━━━ Texte fourni ━━━

Dans le pays voisin, au Canada, une nouvelle bulle immobilière se forme. Si l’on se réfère au revenu disponible par rapport aux prix, l’immobilier n’a jamais été aussi cher.
Un nouveau projet immobilier, lancé à Toronto, a presque provoqué une émeute alors que des spéculateurs désespérés faisaient la course pour acheter des appartements qui n’étaient même pas construits.
Rien de tout cela ne prouve que la fin de la bulle est imminente. Mais nous appelons à la prudence…
A présent, retournons en Argentine…
Loin du troupeau
Lorsque nous avons enfin franchi les arroyos, ces ruisseaux à sec, et regagné les hauts pâturages, nous étions à des kilomètres du troupeau, au fin fond de la prairie.
Jugeant qu’il était trop dangereux de continuer à galoper sur un terrain aussi accidenté, nous avons fait stopper El Bayo.
Nous allions laisser ces pauvres veaux se calmer et ralentir. Puis, nous les encerclerions en amont et les ramènerions.
Juste au moment où nous prenions cette décision, nous avons entendu un autre cavalier approcher à toute allure derrière nous. C’était l’un des gauchos, Pablo, menant son cheval aussi vite qu’il le pouvait.
Pablo est jeune. Contrairement à nous, c’est un bon cavalier qui ne craint pas la mort.
Nous avons retenu El Bayo et laissé Pablo reprendre la chasse. Au bout de quelques minutes, nous ne distinguions plus qu’un nuage de poussière. Puis quelques minutes plus tard, Pablo est revenu vers nous.
« Où sont les veaux ? » lui avons-nous demandé.
« Ils courent toujours… cela ne valait pas la peine de tenter de les récupérer. En plus, ils vont revenir, en cherchant leurs mères. »
De retour au corral, tout s’est bien passé.
Le travail s’est effectué méthodiquement… en séparant les veaux de leurs mères… puis en isolant les vaches âgées et les veaux mâles. Nous avons procédé aux vaccinations.
Après l’école, deux jeunes garçons, Gonzalo et Agostín, âgés de 10 et 11 ans, sont venus nous aider. Intrépides, ils ont bondi par-dessus le mur de pierre du corral où Pablo attrapait les veaux au lasso.
Les garçons étaient venus avec leurs propres lassos et, rapidement, se sont mis à lutter avec les veaux, eux aussi, en s’amusant énormément.
Ce n’est que quelques minutes plus tard que j’ai remarqué qu’ils étaient entrés dans le grand corral, où les vaches et taureaux imposants étaient parqués.

━━━ Données fournies ━━━

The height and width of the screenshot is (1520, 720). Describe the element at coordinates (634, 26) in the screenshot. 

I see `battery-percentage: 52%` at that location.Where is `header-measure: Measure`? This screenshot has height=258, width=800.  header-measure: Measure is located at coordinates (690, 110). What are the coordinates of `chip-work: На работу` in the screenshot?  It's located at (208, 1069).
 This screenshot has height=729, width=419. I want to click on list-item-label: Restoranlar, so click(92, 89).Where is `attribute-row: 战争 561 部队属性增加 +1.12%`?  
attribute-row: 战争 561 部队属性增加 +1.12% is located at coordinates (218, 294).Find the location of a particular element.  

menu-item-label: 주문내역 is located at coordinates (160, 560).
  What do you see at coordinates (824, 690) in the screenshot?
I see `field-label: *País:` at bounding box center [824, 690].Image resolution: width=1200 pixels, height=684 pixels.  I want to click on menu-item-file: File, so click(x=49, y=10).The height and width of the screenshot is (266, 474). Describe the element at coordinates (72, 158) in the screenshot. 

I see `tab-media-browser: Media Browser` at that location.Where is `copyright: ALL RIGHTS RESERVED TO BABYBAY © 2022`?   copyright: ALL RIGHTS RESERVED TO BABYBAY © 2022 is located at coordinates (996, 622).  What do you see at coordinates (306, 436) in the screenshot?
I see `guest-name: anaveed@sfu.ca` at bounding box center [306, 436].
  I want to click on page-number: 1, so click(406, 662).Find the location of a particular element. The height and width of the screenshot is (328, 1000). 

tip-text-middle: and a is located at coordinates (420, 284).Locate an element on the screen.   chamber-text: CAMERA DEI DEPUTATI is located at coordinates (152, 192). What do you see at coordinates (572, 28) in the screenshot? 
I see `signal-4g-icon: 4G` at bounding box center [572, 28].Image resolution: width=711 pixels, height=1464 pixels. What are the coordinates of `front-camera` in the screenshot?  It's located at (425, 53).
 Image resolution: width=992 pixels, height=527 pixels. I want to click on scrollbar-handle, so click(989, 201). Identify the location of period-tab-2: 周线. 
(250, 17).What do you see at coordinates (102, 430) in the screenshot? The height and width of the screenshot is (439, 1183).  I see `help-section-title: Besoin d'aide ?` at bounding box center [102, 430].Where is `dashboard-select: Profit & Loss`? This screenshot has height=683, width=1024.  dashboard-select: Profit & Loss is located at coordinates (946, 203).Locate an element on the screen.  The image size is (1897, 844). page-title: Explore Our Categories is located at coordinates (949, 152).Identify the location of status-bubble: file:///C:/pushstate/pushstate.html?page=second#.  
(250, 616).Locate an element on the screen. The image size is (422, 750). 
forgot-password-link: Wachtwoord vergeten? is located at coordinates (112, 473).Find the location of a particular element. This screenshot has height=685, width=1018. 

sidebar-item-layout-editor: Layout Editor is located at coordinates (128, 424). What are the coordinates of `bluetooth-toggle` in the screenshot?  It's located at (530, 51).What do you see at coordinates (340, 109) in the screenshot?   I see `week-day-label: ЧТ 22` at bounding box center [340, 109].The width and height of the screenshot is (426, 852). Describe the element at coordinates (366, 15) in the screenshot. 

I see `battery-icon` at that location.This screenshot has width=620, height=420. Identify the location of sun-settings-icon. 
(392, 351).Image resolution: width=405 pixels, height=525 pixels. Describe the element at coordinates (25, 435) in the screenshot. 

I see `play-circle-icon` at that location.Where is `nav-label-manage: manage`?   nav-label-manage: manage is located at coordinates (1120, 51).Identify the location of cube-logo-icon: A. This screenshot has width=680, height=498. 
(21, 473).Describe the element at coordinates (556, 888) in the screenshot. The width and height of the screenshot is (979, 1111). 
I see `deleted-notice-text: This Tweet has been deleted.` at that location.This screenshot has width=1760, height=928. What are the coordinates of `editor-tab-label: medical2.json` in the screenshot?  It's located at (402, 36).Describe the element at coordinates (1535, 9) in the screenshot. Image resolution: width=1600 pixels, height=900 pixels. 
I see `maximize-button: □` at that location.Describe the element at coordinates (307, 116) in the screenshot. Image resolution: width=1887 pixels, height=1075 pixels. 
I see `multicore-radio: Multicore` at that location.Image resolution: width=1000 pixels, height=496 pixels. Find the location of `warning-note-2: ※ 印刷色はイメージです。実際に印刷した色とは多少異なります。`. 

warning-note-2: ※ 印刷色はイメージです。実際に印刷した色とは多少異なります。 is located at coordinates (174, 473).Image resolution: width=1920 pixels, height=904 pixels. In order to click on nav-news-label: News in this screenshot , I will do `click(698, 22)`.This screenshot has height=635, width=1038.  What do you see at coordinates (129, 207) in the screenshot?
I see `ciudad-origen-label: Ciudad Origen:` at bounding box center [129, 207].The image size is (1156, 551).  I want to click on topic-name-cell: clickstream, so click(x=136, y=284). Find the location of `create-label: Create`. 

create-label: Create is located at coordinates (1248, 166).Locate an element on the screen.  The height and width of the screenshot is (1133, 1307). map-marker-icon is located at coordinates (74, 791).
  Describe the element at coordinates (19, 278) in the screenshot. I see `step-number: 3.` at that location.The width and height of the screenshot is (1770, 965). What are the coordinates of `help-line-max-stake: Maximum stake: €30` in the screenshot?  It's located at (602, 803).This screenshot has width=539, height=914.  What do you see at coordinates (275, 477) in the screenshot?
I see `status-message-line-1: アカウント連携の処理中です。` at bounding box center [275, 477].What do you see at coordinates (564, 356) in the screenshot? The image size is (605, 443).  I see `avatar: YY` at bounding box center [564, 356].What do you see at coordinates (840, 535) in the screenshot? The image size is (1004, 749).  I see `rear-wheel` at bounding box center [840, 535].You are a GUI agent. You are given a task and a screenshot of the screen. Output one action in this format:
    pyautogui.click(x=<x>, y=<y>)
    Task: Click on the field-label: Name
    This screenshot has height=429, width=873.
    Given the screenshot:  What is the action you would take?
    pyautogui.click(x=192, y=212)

━━━

> [Tâches à réaliser]
a: Réécrivez le récit du troupeau entre « Juste au moment » et « lui avons-nous demandé. », inclus, en remplaçant « nuage de poussière » par « nuage de sable ».
b: Poursuivez le récit du troupeau en Argentine à partir de sa dernière phrase.
Les lignes fournies ne servent pas ici.

> [Résultats attendus]
a:
Juste au moment où nous prenions cette décision, nous avons entendu un autre cavalier approcher à toute allure derrière nous. C’était l’un des gauchos, Pablo, menant son cheval aussi vite qu’il le pouvait.
Pablo est jeune. Contrairement à nous, c’est un bon cavalier qui ne craint pas la mort.
Nous avons retenu El Bayo et laissé Pablo reprendre la chasse. Au bout de quelques minutes, nous ne distinguions plus qu’un nuage de sable. Puis quelques minutes plus tard, Pablo est revenu vers nous.
« Où sont les veaux ? » lui avons-nous demandé.

b:
Nous nous sommes déjà fait charger par l’une des vaches. Et un autre gaucho, Samuel, a failli se faire encorner en se faisant attaquer par un « bestiau de montagne ».
Nos vaches se comportent bien, en général. Et nous leur coupons les cornes, au cas où. Mais il y a toujours du bétail de montagne qui se mélange à elles : plus petit, plus sauvage et aux cornes acérées.
Nous étions sur le point de nous tourner vers le contremaître pour lui demander s’il ne serait pas opportun que les garçons sortent de ce corral, car c’était dangereux, lorsque toute l’équipe est devenue silencieuse.
Nous nous sommes retourné pour découvrir qu’Agostín, petit et trapu, avait pris ses jambes à son cou, talonné par une vache.
C’était l’une des vaches noires de montagne : ses naseaux frémissaient, ses yeux étaient écarquillés, pris de colère ou de folie, et ses cornes visaient directement le dos du garçon.
« Cours, Agostín ! » hurlaient les gauchos. Nous avons retenu notre souffle.
Le garçon avait encore 20 mètres à parcourir avant de nous atteindre. La vache gagnait du terrain sur lui. Nous avons sauté par-dessus le mur de pierre pour distraire la vache. Mais l’animal n’avait d’yeux que pour Agostín.
Mais alors qu’elle atteignait le mur, les cris des gauchos et le mur qui se rapprochait rapidement l’ont fait changer d’avis. Elle pouvait encore encorner le garçon mais, dans ce cas, elle allait foncer dans le mur.
Elle a ralenti et accordé une seconde à Agostín pour qu’il escalade le mur et se mette en sécurité.
« Eh ! » s’est mis à hurler l’un des gauchos. « Je ne t’avais jamais vu courir aussi vite ».
Tout le monde a éclaté de rire. Agostín a souri. Ce n’était probablement pas plus mal que sa mère ne soit pas là.